Baja’s business sector is looking up, according to recent reports in the financial pages of Frontera, which reported earlier in the week that Baja’s business dealings with the U.S. and Baja tallied to $33 billion for the year 2012. That figure for Baja alone, says Tijuana’s U.S. consul general Andrew S.E. Erickson, is comparable to the dollar volume of business done between the United States and Brazil for the same year.
Thus, it is not surprising that France, onetime ruler of Mexico, wants to build stronger ties, both culturally and in business relations, with Baja. The big draw, according to consul honorario de francia in Tijuana Fernando Padilla Fitch, is the aerospace sector. French business interests have reportedly invested some $300 to $400 million in the development of aerospace industries in Baja.

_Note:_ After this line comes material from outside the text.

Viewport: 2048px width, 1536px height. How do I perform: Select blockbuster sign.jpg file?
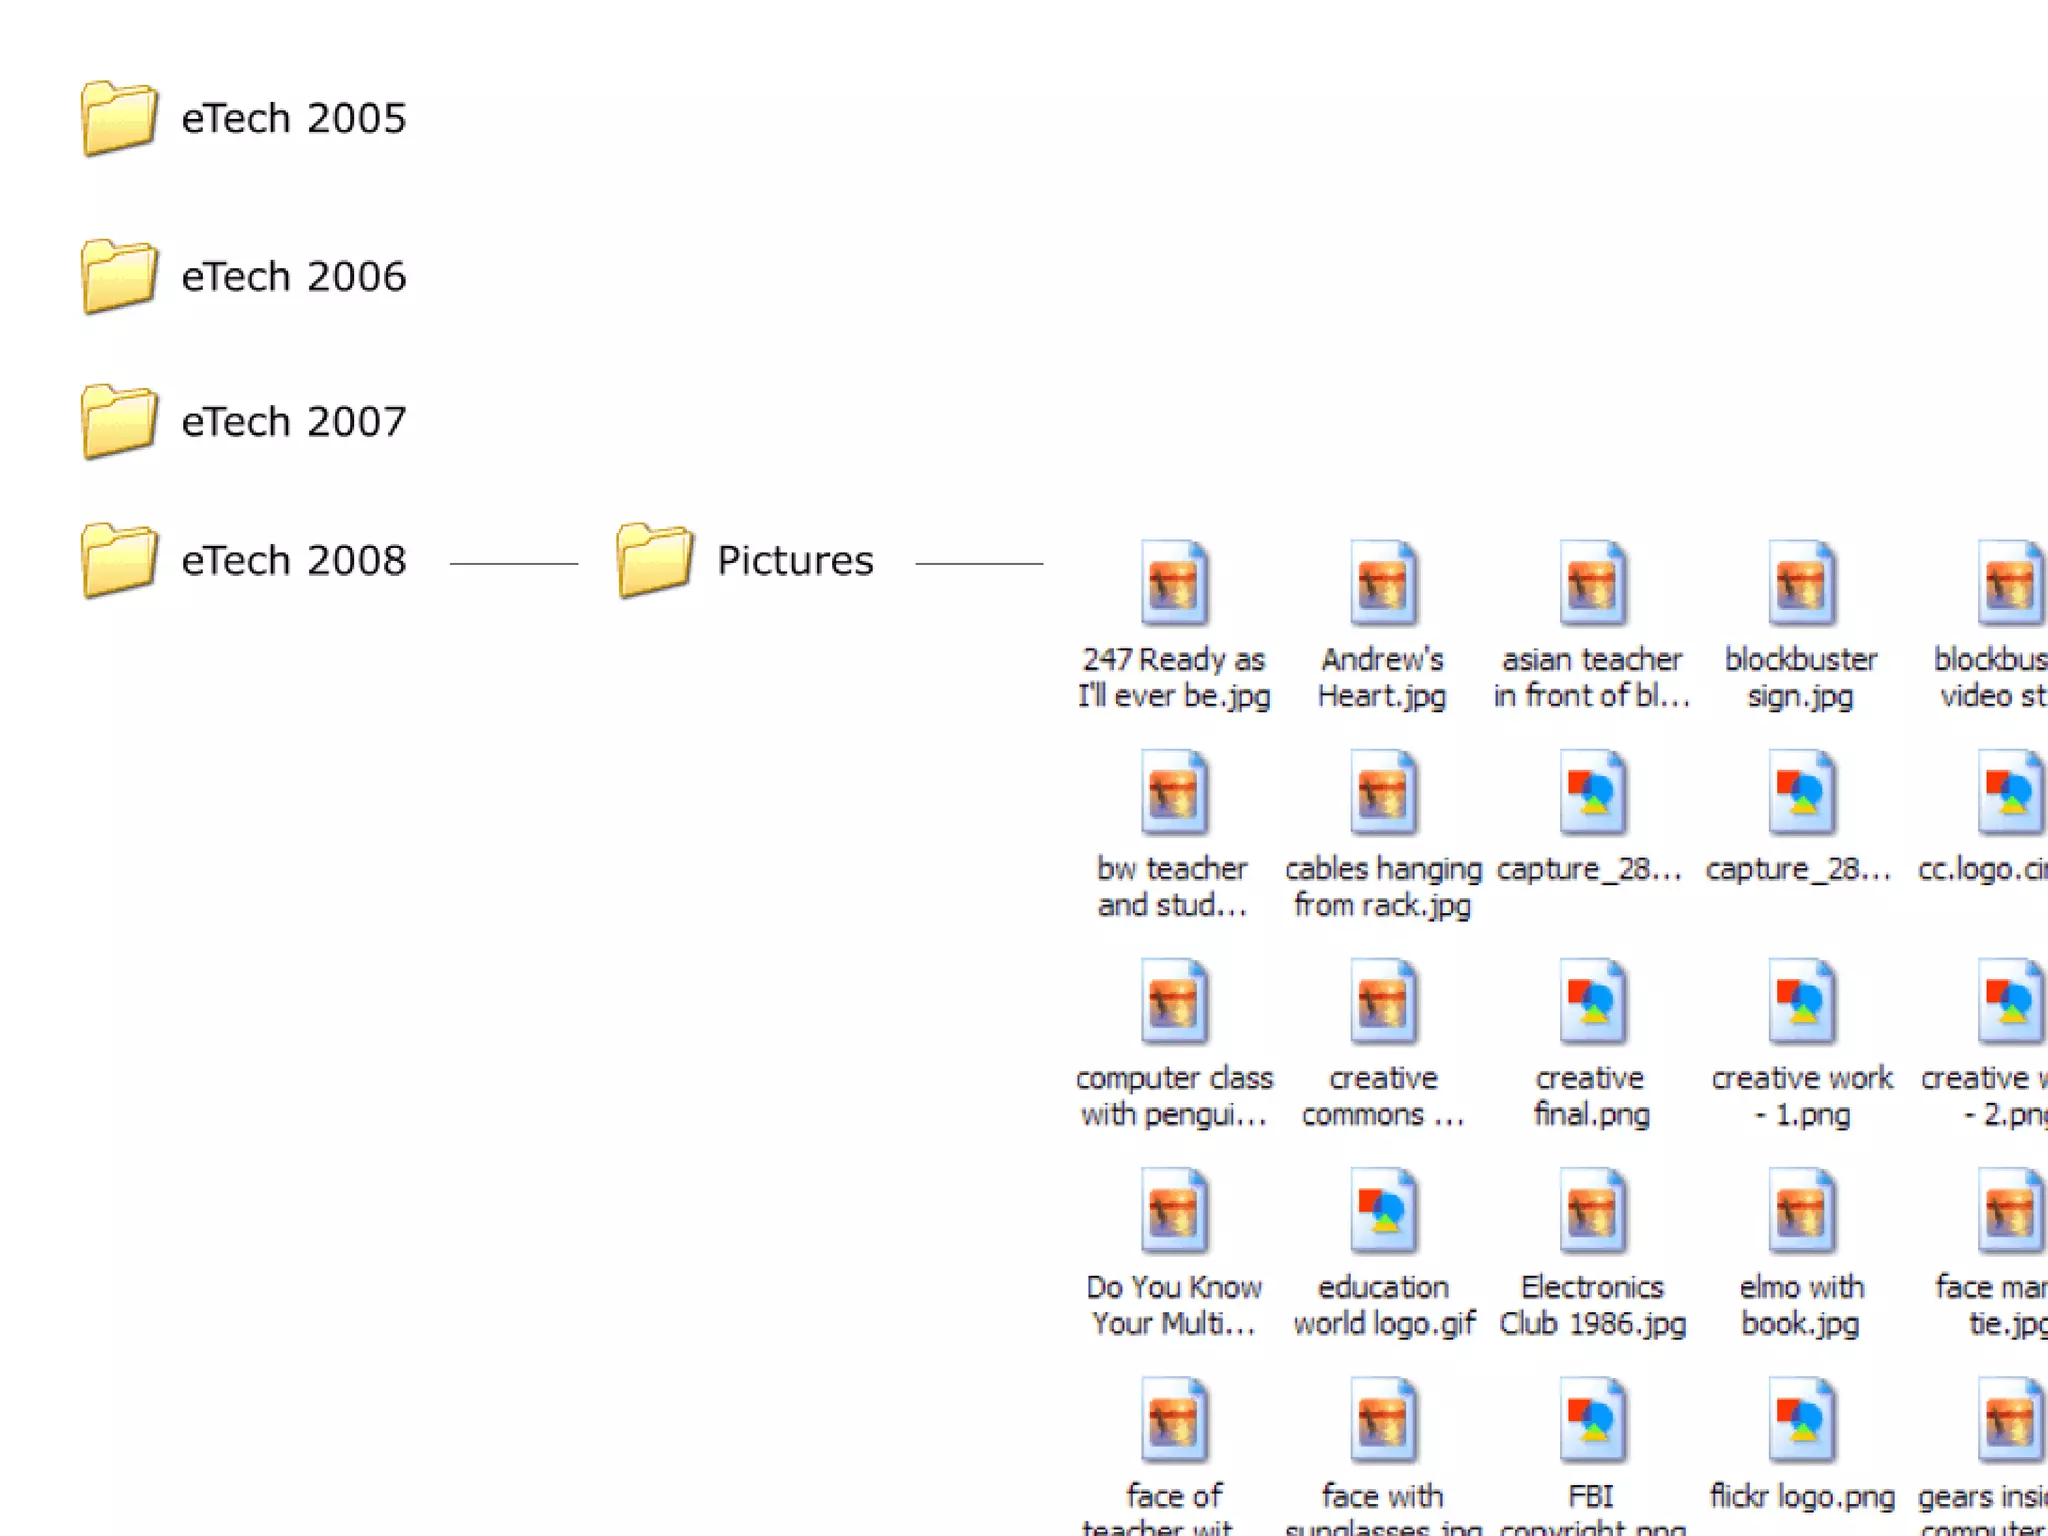[1801, 584]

Another area of Baja in which the French have shown interest is the wine region of the Valle of Guadalupe, where wine interests from the Champagne-Ardenne region of France reportedly would like to see a champagne industry developed.
Fitch is quoted as saying that French interests want to buy into Baja because California has become too expensive an area in which to do business. Baja, he says, offers attractive investment alternatives.
Fitch also pointed out that the French have had a presence in Baja for hundreds of years and right now some 80,000 persons with French roots are living in Baja, the majority in Tijuana.